Effet juridique et calendrier
La saisine de la Cour bloque en théorie l’entrée en vigueur de l’accord commercial pendant plusieurs mois, le temps que la juridiction examine sa conformité au droit de l’Union. Dans l’intervalle, la Commission européenne peut toutefois décider d’appliquer provisoirement le traité si elle l’estime opportun.
Selon le texte communiqué, cette saisine pourrait retarder d’environ un an et demi le vote global du Parlement européen sur la ratification du traité, conclu avec l’Argentine, le Brésil, le Paraguay et l’Uruguay. Ce délai tient compte des procédures internes de la Cour et du calendrier parlementaire européen.
Ce que prévoit l’accord
L’accord vise à faciliter les échanges entre l’Union européenne et les pays du Mercosur. Il devrait permettre à l’UE d’exporter davantage de voitures, de machines, de vins et de spiritueux vers l’Amérique latine, tout en ouvrant le marché européen à des produits sud-américains tels que la viande bovine, la volaille, le sucre, le riz, le miel et le soja.
Ces dispositions commerciales soulèvent des enjeux économiques et environnementaux qui expliquent en partie la tension politique autour du dossier. Les exportations industrielles et agroalimentaires figurent parmi les postes censés bénéficier de l’accord, tandis que l’entrée de produits agricoles sud-américains suscite l’opposition de filières européennes préoccupées par la concurrence et les normes sanitaires.
Mobilisation des agriculteurs et réactions sur place
Le vote a été accueilli par des centaines d’agriculteurs rassemblés devant le Parlement européen, le lendemain d’une manifestation de plusieurs milliers d’exploitants. La scène, décrite comme joyeuse par les participants, témoigne de l’ampleur de la mobilisation agricole contre ce traité.

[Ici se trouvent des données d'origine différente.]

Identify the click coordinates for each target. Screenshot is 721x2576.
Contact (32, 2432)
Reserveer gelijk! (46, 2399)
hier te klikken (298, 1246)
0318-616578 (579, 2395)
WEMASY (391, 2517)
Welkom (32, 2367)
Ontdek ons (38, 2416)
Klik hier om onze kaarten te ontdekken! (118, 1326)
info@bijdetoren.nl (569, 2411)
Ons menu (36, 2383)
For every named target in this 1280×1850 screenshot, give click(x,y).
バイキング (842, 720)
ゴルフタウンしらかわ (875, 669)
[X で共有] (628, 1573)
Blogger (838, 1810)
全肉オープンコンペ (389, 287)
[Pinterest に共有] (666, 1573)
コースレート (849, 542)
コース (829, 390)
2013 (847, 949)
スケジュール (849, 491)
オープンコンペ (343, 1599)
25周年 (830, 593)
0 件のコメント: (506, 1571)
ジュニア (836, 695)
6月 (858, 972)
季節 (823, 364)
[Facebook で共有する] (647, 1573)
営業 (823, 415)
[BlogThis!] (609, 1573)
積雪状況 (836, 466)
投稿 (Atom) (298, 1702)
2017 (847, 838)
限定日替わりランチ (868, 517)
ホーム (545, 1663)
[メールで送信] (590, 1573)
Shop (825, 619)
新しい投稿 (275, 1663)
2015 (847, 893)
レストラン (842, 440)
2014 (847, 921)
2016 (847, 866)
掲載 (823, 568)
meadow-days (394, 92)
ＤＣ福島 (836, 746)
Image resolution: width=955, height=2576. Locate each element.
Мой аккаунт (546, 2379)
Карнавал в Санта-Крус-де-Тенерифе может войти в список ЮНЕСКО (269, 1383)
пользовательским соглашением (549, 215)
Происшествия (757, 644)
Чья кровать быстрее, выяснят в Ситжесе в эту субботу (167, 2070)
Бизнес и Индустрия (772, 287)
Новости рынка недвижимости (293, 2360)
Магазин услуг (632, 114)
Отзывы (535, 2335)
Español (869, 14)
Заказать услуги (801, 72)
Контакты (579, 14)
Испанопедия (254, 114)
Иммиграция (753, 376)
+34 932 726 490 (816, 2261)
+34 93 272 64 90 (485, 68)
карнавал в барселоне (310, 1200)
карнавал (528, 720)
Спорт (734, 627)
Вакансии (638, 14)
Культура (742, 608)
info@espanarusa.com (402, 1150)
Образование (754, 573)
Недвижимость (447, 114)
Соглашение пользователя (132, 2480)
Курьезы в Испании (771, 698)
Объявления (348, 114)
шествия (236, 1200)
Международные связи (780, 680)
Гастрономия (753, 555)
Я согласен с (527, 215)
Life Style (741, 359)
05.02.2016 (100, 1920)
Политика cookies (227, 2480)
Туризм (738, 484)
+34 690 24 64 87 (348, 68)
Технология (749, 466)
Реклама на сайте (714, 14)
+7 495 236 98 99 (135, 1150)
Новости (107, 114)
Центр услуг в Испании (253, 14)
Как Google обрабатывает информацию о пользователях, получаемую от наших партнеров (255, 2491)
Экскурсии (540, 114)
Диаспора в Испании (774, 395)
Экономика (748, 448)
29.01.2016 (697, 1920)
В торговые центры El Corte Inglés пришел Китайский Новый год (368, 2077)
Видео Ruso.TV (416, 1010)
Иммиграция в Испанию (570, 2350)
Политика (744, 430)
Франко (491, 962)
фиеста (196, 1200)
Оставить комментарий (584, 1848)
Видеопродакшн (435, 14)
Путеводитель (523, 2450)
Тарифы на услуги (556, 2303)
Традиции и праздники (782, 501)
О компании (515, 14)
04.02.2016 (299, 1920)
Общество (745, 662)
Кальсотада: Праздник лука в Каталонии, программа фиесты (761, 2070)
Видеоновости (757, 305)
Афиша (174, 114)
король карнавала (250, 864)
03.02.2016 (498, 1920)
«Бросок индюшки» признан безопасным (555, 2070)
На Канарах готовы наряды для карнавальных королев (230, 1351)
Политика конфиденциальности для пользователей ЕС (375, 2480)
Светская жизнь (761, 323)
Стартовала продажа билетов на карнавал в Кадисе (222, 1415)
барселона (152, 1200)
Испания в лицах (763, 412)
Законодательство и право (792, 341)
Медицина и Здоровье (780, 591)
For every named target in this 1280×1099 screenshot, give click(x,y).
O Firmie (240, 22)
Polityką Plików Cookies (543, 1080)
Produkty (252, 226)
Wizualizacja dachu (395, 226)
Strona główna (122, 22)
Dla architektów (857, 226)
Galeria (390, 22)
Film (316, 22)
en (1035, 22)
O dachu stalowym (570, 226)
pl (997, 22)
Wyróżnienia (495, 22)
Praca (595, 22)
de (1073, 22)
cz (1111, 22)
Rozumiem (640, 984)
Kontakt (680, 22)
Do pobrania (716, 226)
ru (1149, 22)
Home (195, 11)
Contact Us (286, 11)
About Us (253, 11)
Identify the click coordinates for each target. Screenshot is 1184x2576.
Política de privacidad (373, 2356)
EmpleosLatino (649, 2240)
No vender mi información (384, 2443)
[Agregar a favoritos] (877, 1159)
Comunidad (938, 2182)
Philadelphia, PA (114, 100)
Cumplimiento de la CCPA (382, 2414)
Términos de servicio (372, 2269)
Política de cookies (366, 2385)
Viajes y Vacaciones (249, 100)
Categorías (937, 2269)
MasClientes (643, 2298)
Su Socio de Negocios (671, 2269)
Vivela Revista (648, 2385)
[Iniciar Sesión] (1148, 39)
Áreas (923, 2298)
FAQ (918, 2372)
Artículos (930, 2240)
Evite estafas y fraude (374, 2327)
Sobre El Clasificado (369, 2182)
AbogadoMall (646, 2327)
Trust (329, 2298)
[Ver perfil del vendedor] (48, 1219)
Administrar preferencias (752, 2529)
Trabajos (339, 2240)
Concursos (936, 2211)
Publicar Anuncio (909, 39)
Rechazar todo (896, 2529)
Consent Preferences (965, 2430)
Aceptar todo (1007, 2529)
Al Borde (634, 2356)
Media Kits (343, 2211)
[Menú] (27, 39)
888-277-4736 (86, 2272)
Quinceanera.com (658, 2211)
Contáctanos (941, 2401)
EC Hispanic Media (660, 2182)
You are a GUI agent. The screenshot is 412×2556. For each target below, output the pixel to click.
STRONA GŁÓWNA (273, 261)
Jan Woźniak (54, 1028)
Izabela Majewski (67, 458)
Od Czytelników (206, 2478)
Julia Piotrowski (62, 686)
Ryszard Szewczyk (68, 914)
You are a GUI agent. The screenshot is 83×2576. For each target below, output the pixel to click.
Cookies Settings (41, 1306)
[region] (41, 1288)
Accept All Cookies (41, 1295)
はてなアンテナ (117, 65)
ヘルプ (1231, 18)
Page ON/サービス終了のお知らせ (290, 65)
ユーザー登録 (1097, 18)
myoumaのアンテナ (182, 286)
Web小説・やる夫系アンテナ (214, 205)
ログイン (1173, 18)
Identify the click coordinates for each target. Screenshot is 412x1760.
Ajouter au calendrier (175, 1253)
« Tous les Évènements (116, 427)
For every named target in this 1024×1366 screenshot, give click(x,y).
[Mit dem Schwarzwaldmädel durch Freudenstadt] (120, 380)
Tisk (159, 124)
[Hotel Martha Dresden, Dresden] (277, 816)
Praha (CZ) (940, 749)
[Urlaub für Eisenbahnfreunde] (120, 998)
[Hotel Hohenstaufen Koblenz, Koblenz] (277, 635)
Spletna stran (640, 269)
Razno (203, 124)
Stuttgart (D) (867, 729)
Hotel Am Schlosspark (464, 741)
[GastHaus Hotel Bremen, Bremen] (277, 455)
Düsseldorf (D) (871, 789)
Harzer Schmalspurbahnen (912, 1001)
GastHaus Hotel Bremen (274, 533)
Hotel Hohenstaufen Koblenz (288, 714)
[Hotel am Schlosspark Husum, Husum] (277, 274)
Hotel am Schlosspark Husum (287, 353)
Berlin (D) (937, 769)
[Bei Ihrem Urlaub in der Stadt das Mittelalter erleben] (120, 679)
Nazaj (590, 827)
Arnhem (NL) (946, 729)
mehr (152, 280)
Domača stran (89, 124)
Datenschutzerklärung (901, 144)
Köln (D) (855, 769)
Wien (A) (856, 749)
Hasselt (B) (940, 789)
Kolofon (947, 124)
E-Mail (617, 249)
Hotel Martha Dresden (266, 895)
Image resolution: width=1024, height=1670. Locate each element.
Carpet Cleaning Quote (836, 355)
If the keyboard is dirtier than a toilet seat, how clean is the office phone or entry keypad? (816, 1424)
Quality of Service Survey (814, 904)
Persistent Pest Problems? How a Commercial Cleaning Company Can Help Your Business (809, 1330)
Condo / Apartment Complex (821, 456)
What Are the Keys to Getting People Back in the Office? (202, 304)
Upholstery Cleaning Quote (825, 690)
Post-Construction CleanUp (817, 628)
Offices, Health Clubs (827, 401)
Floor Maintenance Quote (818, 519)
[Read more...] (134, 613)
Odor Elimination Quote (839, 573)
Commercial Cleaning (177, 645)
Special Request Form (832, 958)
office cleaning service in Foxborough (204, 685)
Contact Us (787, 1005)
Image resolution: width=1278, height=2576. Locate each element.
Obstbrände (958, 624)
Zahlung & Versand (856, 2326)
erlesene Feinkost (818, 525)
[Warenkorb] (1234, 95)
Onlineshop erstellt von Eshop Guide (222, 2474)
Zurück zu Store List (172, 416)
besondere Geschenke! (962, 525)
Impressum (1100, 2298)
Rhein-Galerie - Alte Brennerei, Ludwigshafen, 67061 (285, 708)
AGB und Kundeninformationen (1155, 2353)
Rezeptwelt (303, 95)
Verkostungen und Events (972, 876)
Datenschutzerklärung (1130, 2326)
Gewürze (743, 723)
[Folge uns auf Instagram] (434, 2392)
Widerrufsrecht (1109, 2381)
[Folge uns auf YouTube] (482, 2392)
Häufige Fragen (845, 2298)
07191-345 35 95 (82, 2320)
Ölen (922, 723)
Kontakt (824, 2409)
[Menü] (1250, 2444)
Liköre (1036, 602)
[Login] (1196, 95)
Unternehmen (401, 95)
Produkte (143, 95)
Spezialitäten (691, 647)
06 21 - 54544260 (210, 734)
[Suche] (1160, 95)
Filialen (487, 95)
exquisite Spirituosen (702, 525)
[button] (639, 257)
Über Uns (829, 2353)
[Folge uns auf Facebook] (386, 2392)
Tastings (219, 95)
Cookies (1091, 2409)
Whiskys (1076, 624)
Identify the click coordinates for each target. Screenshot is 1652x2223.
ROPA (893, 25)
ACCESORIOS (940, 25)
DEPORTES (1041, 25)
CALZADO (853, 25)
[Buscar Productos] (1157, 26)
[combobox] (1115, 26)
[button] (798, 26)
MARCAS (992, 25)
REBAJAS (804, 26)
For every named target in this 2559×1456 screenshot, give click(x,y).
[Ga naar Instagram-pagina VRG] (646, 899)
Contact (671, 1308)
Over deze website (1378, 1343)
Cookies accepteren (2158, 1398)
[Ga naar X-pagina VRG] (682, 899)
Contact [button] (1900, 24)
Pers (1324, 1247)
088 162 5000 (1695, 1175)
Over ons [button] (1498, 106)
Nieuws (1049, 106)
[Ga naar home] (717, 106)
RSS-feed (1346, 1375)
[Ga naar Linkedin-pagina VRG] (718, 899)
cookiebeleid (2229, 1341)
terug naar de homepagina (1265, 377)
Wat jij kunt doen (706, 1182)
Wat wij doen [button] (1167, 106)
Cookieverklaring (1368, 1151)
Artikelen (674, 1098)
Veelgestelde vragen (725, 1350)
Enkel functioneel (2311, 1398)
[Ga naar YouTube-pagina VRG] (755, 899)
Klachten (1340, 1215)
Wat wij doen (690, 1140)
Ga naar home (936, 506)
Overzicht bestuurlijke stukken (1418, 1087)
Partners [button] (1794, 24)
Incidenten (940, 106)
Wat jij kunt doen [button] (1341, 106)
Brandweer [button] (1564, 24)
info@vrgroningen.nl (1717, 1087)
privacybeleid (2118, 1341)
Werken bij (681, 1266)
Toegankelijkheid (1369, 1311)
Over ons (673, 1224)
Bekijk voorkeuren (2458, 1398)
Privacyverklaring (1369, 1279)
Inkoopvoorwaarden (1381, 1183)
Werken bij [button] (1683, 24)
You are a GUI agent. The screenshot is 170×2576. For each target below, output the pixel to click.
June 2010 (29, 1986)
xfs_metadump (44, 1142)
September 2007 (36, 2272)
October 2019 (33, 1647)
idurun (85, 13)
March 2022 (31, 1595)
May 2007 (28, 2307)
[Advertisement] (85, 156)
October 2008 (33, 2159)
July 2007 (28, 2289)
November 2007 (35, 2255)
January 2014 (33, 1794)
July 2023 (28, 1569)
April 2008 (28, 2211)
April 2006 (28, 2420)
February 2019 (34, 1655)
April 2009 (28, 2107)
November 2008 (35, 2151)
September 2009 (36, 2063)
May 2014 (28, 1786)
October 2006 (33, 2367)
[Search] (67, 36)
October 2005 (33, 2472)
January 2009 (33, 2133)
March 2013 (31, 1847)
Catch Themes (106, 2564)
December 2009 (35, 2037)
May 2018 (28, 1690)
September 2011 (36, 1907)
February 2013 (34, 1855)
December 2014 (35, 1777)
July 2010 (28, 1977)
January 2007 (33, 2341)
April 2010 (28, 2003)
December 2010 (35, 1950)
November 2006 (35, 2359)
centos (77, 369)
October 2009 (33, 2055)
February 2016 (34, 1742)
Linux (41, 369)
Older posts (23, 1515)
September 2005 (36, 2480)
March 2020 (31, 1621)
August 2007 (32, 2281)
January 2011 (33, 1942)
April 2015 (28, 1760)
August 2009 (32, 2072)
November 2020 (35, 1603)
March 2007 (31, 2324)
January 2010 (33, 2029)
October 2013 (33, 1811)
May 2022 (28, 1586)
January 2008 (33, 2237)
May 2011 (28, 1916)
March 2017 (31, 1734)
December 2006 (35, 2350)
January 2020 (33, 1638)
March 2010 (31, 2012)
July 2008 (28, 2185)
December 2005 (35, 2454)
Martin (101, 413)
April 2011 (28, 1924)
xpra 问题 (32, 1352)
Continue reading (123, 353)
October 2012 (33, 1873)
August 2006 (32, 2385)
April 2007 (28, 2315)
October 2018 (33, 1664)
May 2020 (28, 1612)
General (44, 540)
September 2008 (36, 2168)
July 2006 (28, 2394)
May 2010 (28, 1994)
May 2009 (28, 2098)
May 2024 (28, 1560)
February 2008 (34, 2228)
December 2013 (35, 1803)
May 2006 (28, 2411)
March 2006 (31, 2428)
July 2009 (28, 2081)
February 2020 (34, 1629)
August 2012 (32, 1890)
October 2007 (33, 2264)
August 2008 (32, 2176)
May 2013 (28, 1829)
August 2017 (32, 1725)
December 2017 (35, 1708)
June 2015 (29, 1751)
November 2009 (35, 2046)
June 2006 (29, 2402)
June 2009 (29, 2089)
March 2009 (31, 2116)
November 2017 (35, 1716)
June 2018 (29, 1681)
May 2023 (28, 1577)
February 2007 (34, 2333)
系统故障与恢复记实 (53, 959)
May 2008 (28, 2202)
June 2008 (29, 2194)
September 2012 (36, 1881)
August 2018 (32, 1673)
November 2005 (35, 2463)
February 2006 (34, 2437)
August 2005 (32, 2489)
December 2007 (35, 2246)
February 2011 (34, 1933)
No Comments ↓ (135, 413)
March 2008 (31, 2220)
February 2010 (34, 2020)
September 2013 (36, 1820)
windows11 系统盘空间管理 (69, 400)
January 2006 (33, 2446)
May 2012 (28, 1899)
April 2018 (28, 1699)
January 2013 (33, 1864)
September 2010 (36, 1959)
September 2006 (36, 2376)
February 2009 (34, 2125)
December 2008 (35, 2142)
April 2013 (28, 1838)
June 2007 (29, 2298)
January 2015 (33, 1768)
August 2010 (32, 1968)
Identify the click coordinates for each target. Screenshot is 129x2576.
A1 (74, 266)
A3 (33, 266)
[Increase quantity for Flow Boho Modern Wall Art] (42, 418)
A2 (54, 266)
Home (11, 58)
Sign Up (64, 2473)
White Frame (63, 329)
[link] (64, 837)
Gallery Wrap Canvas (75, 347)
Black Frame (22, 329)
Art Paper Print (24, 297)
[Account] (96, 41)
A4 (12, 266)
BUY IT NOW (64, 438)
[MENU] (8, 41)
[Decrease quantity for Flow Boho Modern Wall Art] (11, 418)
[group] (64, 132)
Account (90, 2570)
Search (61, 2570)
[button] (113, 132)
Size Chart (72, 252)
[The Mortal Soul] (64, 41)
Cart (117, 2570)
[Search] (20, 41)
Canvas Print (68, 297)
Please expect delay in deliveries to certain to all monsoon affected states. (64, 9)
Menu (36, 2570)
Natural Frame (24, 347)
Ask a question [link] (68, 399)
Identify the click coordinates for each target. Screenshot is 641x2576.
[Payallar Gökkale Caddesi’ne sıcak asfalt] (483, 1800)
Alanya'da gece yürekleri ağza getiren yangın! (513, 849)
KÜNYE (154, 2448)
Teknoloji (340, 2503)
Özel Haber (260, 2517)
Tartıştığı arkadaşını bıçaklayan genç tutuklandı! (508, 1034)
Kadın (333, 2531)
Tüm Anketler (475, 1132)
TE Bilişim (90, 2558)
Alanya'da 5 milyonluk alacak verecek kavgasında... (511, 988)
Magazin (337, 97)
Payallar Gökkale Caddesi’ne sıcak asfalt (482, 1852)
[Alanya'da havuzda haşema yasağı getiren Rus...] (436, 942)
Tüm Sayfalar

Quentin Le Guillous, secrétaire général des Jeunes Agriculteurs, a réagi en déclarant : « On peut être fiers (…). On est rincés, ça fait des mois et des mois, des années qu’on est sur ce sujet ». Cette phrase illustre la lassitude et la détermination des organisations agricoles impliquées dans le dossier.
Position et réponses politiques en France
Le vote européen donne un signal sur les équilibres politiques à Strasbourg, un dossier fortement marqué par des considérations nationales. Les eurodéputés français, toutes tendances confondues, se sont montrés majoritairement opposés à ce traité de libre-échange avec le Mercosur.
Le ministre des Affaires étrangères a commenté la décision en estimant que le Parlement européen était « en cohérence avec la position » de la France. Jean-Noël Barrot a ajouté, dans un message posté sur X : « La France assume de dire non quand il le faut, et souvent l’Histoire lui donne raison ». Il a poursuivi : « Le combat continue pour protéger notre agriculture et garantir notre souveraineté alimentaire ».
Le texte rapporte également que le chef du gouvernement, Sébastien Lecornu, a cité le message de son ministre et jugé ce vote « important » et devant « être respecté ». Ces déclarations s’inscrivent dans un contexte de forte mobilisation des agriculteurs français contre l’accord.
Face à la colère des exploitants, le Premier ministre avait annoncé plusieurs mesures, dont un projet de loi « d’urgence » agricole. Ce projet doit être examiné au Parlement « avant l’été », selon les informations rapportées dans l’article d’origine.
En l’état, le dossier reste donc partagé entre enjeux juridiques, intérêts commerciaux et pressions politiques nationales. La procédure lancée devant la Cour de justice constituera une étape déterminante pour la suite du traité et pour le calendrier de sa possible entrée en vigueur.